A Forbes article argues that smart cars may make drunk drivers more dangerous and common, at least for the near future.
The author believes technology is now creating an era of especially hazardous drunk driving that will continue until more advanced autonomous cars are common.
How autonomous is your car?
The Society of Automotive Engineers (now SAE International) invented a six-level scheme for car autonomy:
- Level 0 is the traditional car you need to accelerate or brake and steer constantly.
- Level 1 offers one type of help such as steering or speed control, but not more than one kind.
- Level 2 lets the car steer, brake and accelerate with the driver’s hands and feet ready to change lanes, avoid crashes, etc.
- Level 3 drives the car but alerts the driver if the car sees something it cannot handle.
- Level 4 is an almost driverless car that may need a driver for, for example, side roads but not highways.
- Level 5 is fully automated with no need for a driver except maybe to choose parking spots or the like.
Level 1 and 2 cars are increasingly popular and some Level 3s are now on the road.

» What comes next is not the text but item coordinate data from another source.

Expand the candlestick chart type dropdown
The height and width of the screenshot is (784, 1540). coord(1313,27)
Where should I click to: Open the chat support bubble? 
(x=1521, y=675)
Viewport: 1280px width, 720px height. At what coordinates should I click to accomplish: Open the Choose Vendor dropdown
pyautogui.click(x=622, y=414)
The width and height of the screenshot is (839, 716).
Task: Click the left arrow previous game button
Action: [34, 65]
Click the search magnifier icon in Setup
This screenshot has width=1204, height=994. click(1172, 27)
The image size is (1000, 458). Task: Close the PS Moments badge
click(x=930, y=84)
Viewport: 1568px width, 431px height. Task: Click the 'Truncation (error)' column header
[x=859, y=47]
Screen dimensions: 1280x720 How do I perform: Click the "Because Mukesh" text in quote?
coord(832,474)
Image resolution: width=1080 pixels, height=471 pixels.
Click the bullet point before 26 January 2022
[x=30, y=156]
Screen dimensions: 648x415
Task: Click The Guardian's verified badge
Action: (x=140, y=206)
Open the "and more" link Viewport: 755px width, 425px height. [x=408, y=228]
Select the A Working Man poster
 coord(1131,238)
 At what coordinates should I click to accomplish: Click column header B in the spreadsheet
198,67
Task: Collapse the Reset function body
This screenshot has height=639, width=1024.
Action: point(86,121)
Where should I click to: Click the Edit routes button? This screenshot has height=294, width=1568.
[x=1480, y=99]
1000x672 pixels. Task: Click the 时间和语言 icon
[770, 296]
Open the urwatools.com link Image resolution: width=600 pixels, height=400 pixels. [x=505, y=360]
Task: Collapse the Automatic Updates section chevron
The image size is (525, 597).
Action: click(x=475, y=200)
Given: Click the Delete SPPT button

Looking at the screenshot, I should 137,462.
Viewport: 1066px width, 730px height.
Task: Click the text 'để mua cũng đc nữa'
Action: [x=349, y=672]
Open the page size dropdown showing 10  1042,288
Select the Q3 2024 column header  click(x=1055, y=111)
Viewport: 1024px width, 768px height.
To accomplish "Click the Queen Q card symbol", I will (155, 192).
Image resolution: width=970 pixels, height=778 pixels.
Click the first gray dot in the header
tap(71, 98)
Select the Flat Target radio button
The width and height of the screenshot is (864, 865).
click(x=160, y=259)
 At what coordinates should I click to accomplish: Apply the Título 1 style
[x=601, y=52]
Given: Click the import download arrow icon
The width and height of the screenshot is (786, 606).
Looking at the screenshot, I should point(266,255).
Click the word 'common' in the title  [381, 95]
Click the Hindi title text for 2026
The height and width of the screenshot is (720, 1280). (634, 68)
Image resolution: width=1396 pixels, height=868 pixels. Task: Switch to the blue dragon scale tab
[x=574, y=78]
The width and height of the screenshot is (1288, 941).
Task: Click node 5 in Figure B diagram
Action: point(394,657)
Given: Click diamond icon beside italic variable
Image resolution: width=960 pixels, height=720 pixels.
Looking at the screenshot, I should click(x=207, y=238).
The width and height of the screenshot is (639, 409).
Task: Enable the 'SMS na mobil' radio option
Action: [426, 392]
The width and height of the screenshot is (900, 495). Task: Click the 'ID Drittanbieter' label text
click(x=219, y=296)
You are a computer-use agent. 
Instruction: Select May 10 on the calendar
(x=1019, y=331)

Levels 4 and 5 may be closer than we think as this article regarding Tesla’s “full self-driving” points out.
Drunk driving could be more tempting in a more advanced car
The columnist thinks Level 3 cars will “create a false impression for those in a drunken state of mind,” leading them to make their car the “designated driver.”
Another worry is automated cars encouraging more alcohol-impaired people to ride them home. Once in the car, the alcohol could trick them into thinking they are “good to drive.”
Cars may convince people to let them drive
Although the Forbes writer “wagers” his predictions will come true, good evidence for the dangers of mid-level automation is growing.
The AAA Foundation released the results of its study of how real drivers act. It showed that certain features increasingly popular and available in Level 3 cars may spell trouble.
The cars bring on something called “automation complacency,” where we gradually allow machines to lull us into letting them do the job.
It happens even to the best of us. Well-trained professional airplane pilots, astronauts, surgeons and soldiers know the effects of automation complacency from years of experience.